The second alternative would eliminate the excise tax and instead impose a limit on the extent to which employer-paid health insurance premiums and contributions to FSAs, HRAs, and HSAs could be excluded from income and payroll taxation. Specifically, starting in 2015, any contributions that employers or workers made for health insurance and for health care costs (through FSAs, HRAs, and HSAs) that together exceeded $6,420 a year for individual coverage and $15,620 for family coverage would be included in employees’ taxable income for both income and payroll taxes. Those limits, which are based on the estimated 50th percentile for health insurance premiums paid by or through employers in 2015, would be indexed in subsequent years for inflation using the CPI-U. The same limits would apply to the deduction for health insurance available to self-employed people. Capping the tax exclusions at lower thresholds than the ones scheduled to take effect for the excise tax would reduce federal tax subsidies. For example, in 2019, the caps for individual and family coverage under that alternative would be $7,000 and $17,000, respectively, whereas the current-law thresholds for the excise tax would be $10,550 and $28,400, respectively, in that year. That alternative would decrease federal deficits by $537 billion between 2015 and 2023.

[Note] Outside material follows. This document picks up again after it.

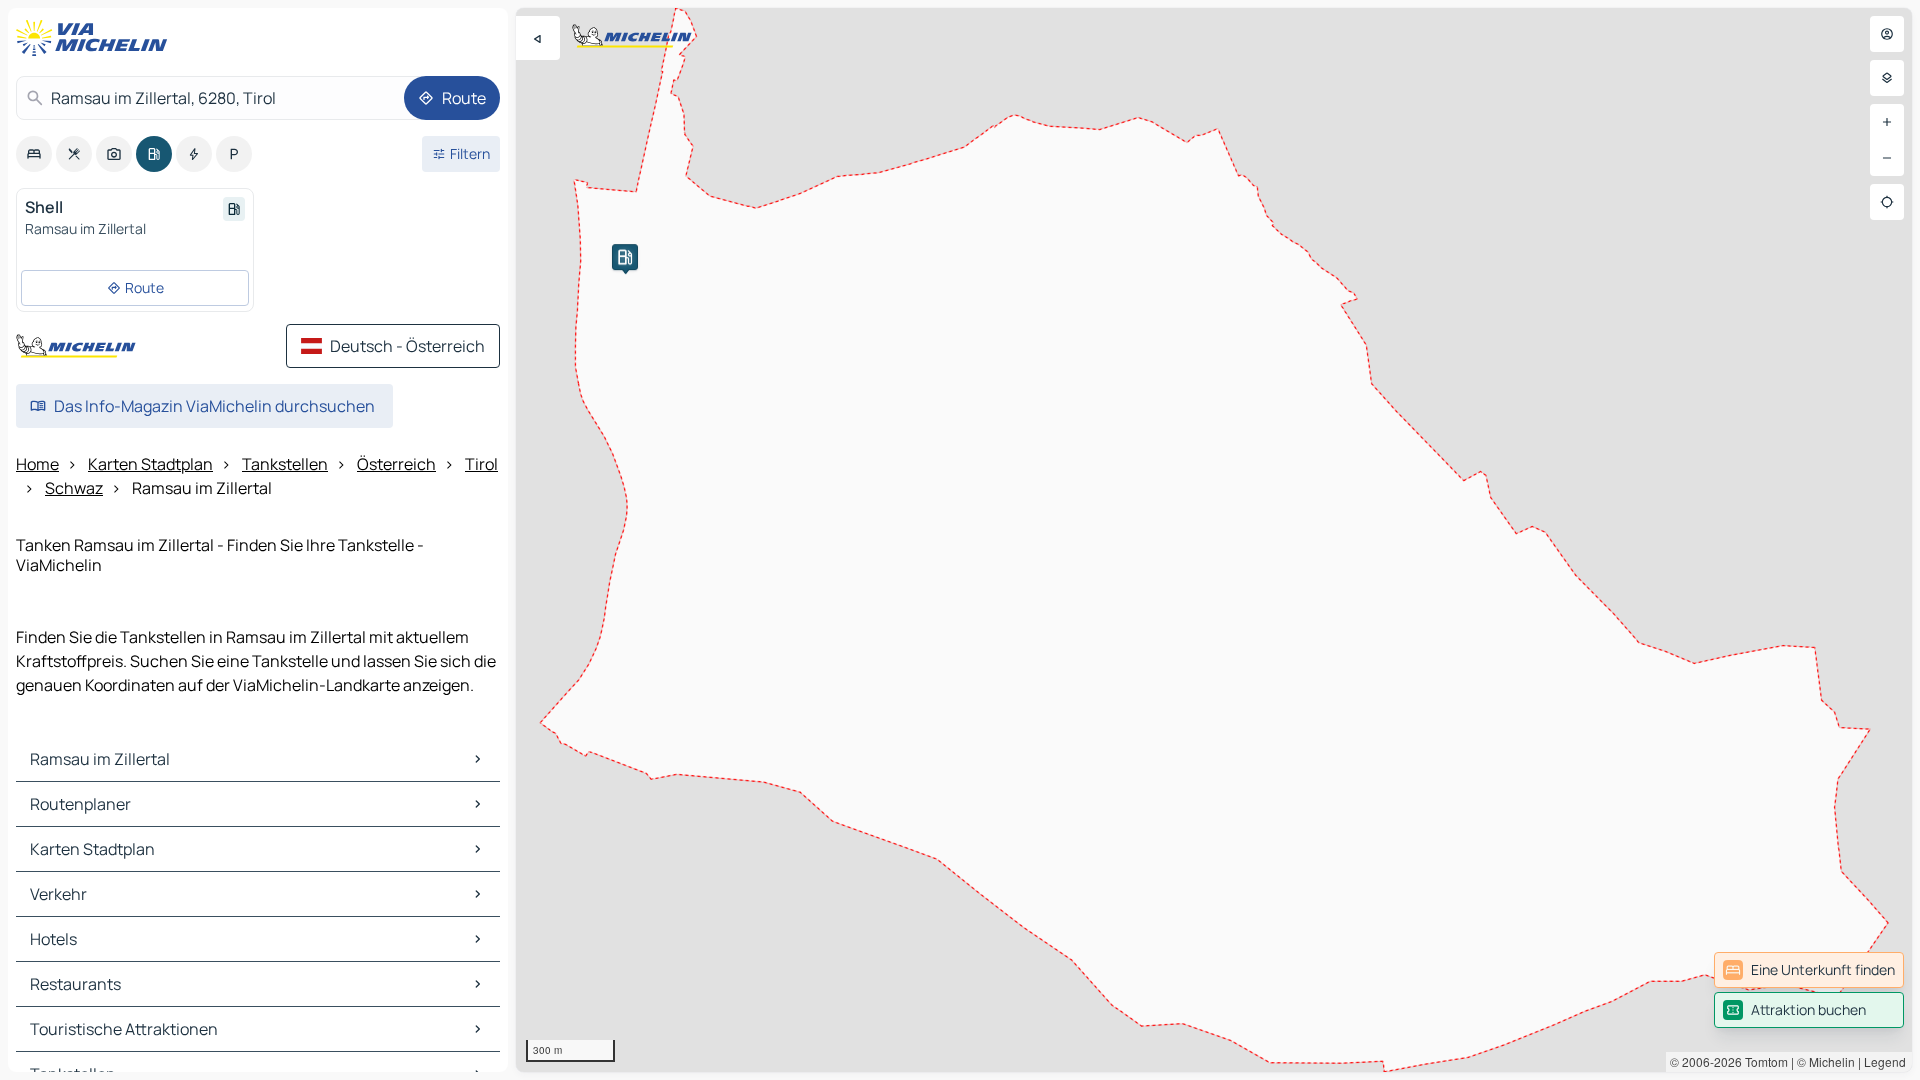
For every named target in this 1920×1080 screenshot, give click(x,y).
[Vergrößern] (1887, 122)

As I was reminded during a Twitter exchange with a colleague last night, this is precisely the sort of reform that should enjoy broad bipartisan support. In wonkland, it already does. It isn’t incompatible with the framework of the Affordable Care Act, except insofar as capping the tax exclusion would make the Caddy tax redundant (an easy tweak). It offers something for both sides: liberals get to pare back a regressive tax practice while conservatives gain more price sensitivity among consumers (“skin in the game”, in the vernacular).

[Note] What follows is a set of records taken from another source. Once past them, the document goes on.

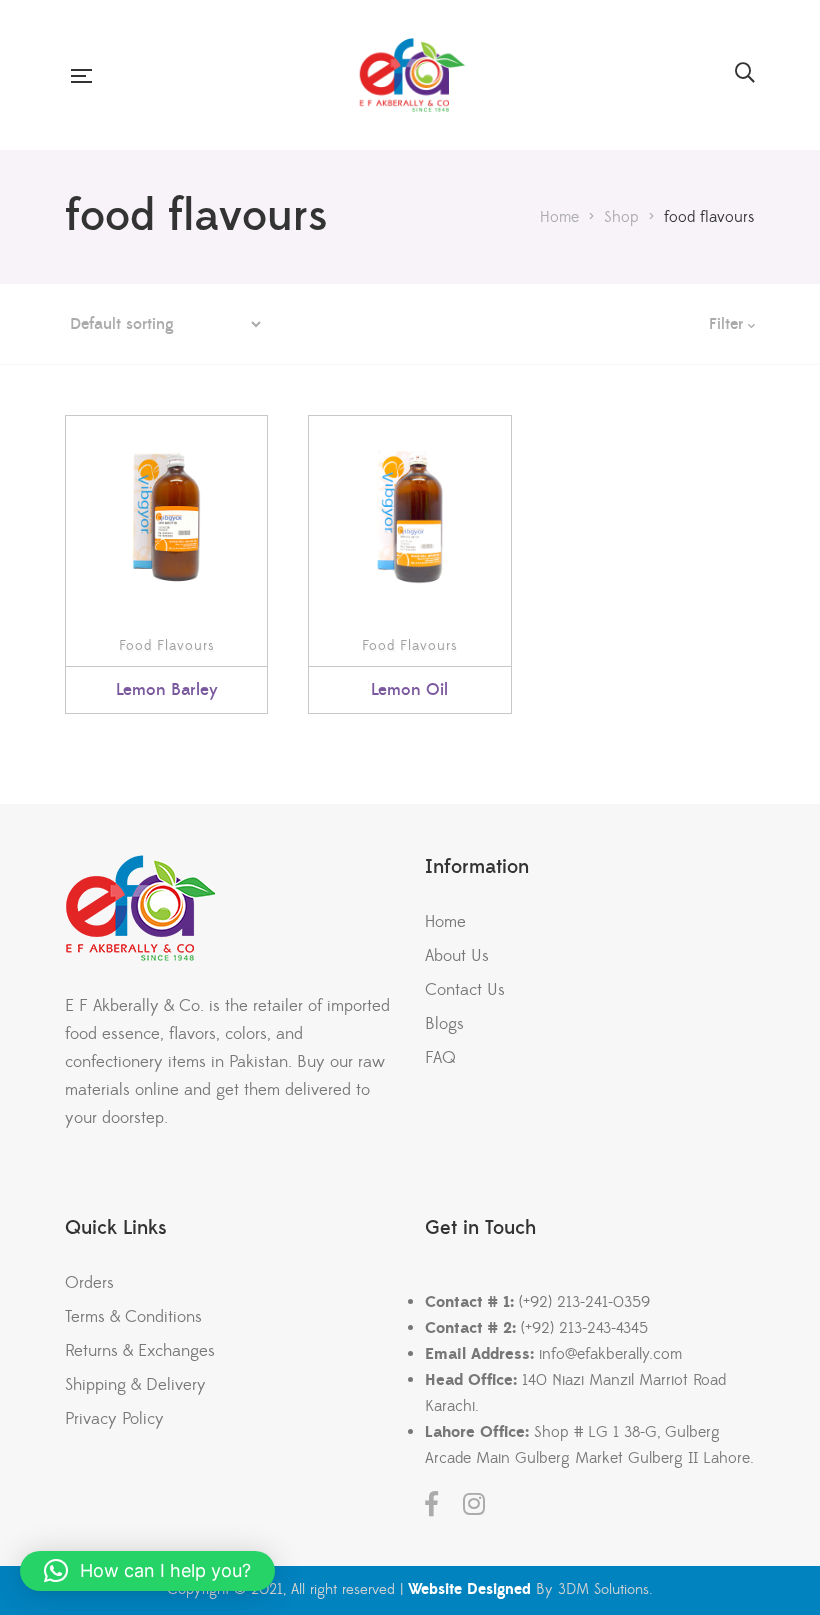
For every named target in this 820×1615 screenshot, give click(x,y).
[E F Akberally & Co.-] (413, 75)
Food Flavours (167, 646)
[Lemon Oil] (409, 516)
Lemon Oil (409, 690)
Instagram (474, 1503)
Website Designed (469, 1589)
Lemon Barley (167, 690)
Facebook (431, 1503)
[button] (147, 1571)
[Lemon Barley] (166, 516)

And this is precisely the sort of reform that will never happen.
Fiddling with the tax exclusion threatens to—get ready to clutch your pearls—change the insurance status quo for the more than half of Americans who receive coverage through their employers. That makes it a total political nonstarter, whether or not it’s a sound policy move (and many economists think it is).

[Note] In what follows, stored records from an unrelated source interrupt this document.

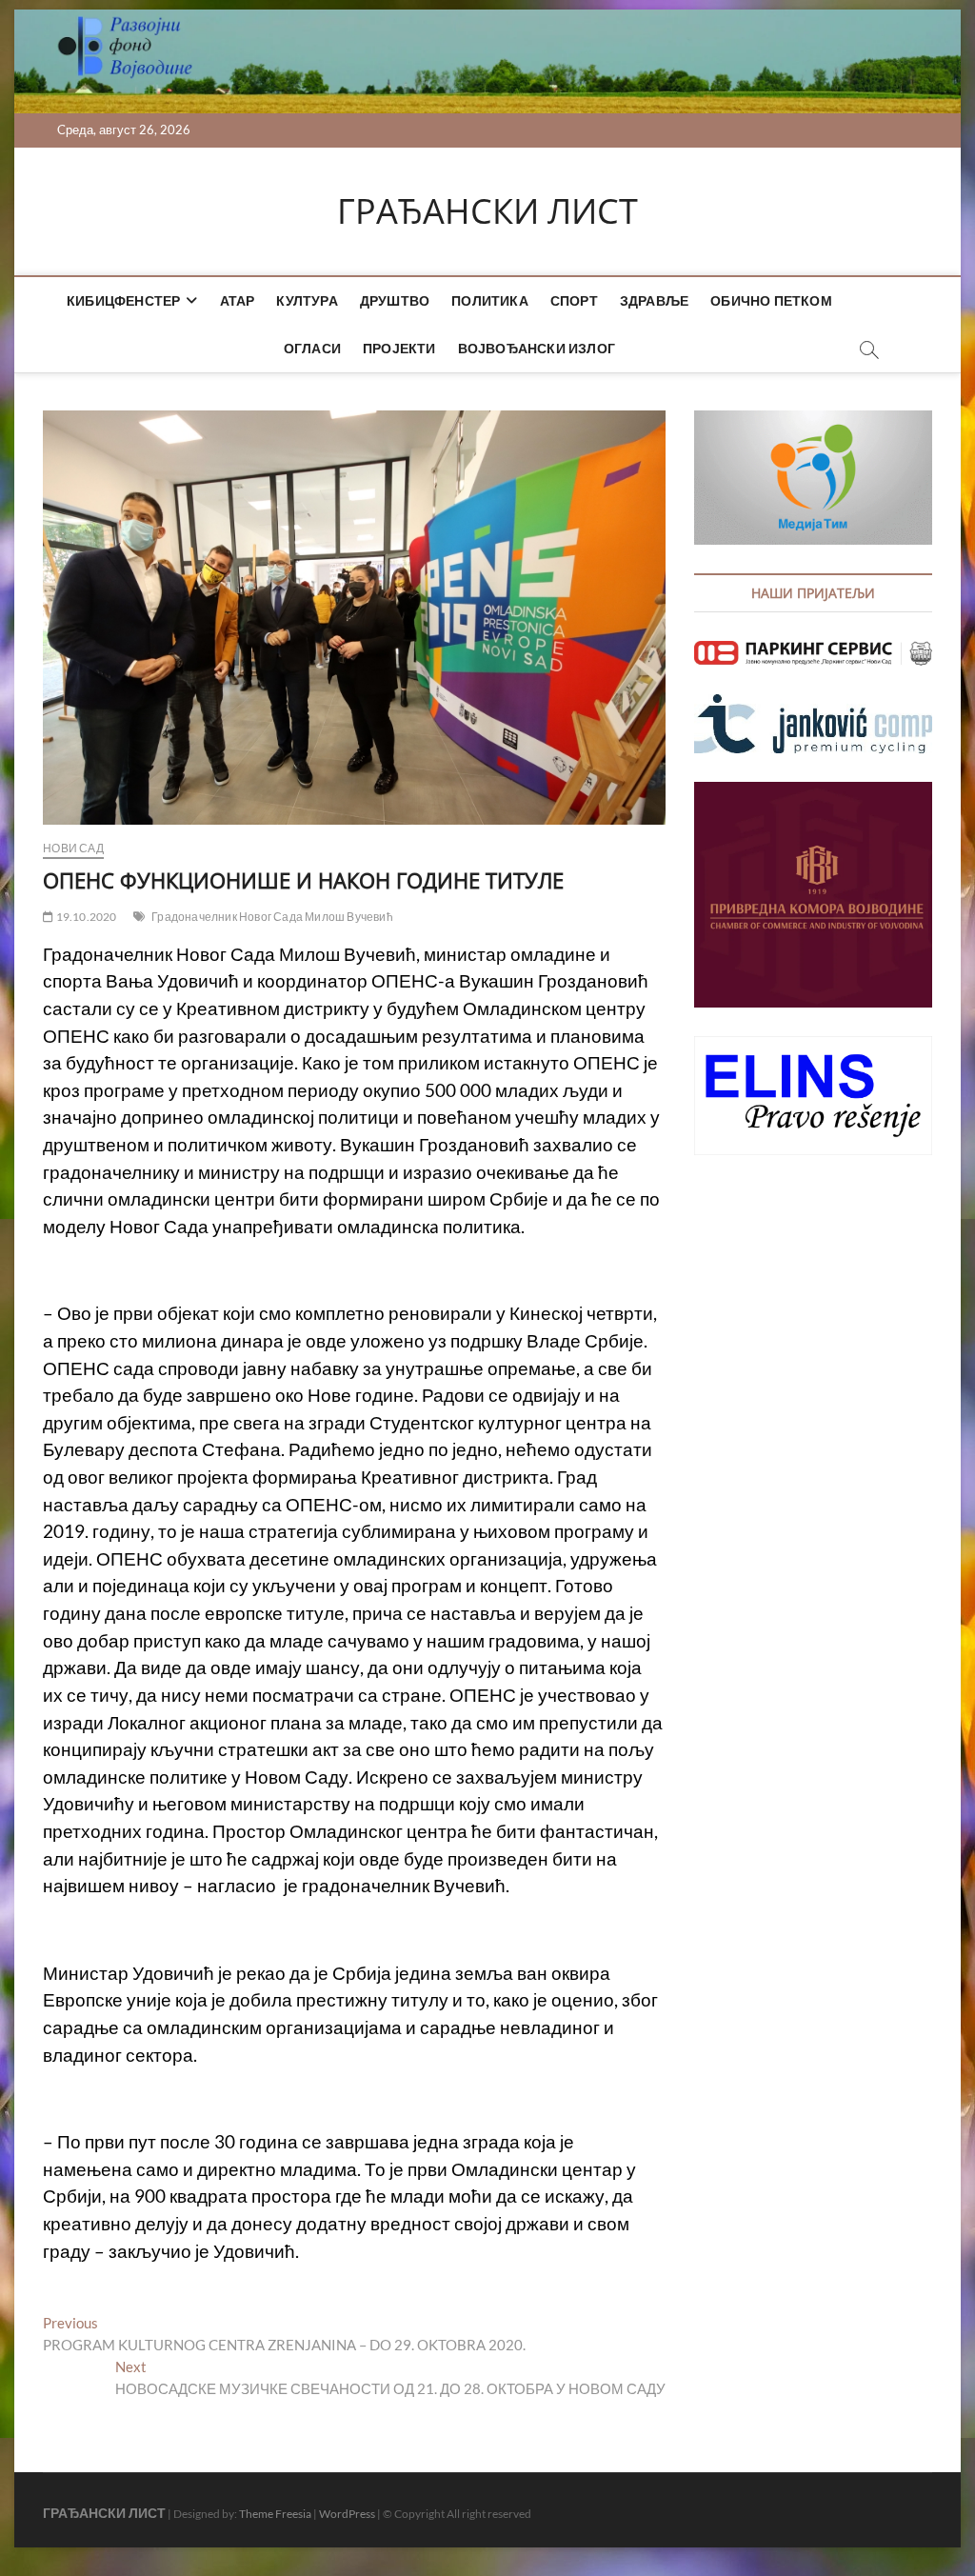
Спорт (574, 300)
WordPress (347, 2513)
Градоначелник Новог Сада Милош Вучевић (272, 916)
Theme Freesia (275, 2513)
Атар (237, 300)
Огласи (312, 348)
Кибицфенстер (123, 300)
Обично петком (771, 300)
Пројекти (399, 348)
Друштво (394, 300)
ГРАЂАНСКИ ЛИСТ (487, 211)
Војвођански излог (536, 348)
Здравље (654, 300)
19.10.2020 (84, 916)
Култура (306, 300)
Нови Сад (73, 848)
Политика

Ire over Obama’s “like it/keep it” line is premised on the notion that the Affordable Care Act wouldn’t have passed if we’d had a more honest and nuanced conversation, because even the relatively minor changes it imposes would be unacceptable to the American people. And maybe that’s true—but if so, it bodes very poorly for us.
Until we can have an adult conversation about creating meaningful changes in our health care system—actual changes that actual people will have to actually feel—health reform debates will stay constrained to a bunch of pointy-headed types talking in circles around each other. *The CBO projected lost revenue at $246B in 2007, but I’ve seen estimates as high as $268B for 2011.